DNSMOS-C, developed by Xinyu Liang and colleagues (accepted at Interspeech 2026), upgrades the DNSMOS Pro speech quality assessment framework by integrating a Mean Opinion Score (MOS)-guided triplet contrastive loss. Unlike prior methods that depend on large pre-trained self-supervised learning (SSL) encoders and multi-stage training, DNSMOS-C jointly learns speech representations and MOS regression within a single, unified pipeline. This design keeps the model compact and efficient while improving the organization of its latent space according to perceptual quality.
Experimental results across multiple datasets show that DNSMOS-C consistently outperforms DNSMOS Pro in correlation metrics and demonstrates superior generalization on challenging out-of-domain test sets. The contrastive supervision, applied directly to intermediate embeddings, encourages emergent low-dimensional quality ordering in the latent space. This ordering enhances interpretability and training stability without incurring additional computational overhead. The approach is particularly significant for real-time speech applications where both accuracy and low latency are critical.

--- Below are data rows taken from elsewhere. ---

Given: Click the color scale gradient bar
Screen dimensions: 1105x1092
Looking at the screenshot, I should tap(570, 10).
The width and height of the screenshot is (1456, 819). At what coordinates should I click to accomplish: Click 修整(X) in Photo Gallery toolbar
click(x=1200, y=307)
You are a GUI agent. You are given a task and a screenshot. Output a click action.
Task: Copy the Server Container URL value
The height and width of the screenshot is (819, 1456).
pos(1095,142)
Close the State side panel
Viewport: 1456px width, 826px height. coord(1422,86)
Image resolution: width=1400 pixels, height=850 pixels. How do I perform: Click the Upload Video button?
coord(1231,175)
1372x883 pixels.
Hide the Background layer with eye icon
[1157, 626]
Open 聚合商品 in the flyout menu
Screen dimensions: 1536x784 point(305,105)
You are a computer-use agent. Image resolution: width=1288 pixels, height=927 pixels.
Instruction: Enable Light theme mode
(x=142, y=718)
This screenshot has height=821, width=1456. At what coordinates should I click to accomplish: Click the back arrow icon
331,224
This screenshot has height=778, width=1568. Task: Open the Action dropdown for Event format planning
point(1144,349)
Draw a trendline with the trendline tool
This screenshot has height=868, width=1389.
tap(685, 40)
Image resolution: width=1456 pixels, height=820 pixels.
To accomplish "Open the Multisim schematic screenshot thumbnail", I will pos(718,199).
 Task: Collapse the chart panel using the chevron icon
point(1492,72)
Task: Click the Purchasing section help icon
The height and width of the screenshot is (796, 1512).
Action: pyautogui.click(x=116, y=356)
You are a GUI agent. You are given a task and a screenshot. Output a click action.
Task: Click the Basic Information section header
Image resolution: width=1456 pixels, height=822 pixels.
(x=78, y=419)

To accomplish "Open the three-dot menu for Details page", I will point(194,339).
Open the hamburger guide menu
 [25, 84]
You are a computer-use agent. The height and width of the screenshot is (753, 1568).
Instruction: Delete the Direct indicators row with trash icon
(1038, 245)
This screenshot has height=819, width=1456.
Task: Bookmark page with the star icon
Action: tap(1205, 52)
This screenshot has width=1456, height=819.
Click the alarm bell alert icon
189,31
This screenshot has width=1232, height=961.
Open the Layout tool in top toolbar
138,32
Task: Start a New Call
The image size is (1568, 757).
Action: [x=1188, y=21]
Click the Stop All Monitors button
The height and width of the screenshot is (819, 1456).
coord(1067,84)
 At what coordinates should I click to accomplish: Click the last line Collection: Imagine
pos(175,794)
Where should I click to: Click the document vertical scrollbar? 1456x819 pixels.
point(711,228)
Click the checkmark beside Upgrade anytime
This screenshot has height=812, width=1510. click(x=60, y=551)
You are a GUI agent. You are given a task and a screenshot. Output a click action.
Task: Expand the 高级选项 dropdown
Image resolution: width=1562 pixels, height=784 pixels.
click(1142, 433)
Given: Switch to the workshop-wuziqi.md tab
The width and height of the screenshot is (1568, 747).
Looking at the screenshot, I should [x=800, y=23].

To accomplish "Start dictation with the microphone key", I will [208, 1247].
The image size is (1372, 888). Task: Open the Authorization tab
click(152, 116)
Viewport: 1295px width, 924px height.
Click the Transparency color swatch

- DNSMOS-C uses MOS-guided triplet contrastive loss to improve latent space organization for perceptual quality.
- Achieves better correlation and generalization than DNSMOS Pro without extra computational cost.
- Eliminates reliance on large SSL encoders by jointly learning representations and regression in one framework.
Why It Matters
Enables more accurate, lightweight speech quality assessment for real-time communications and audio AI products.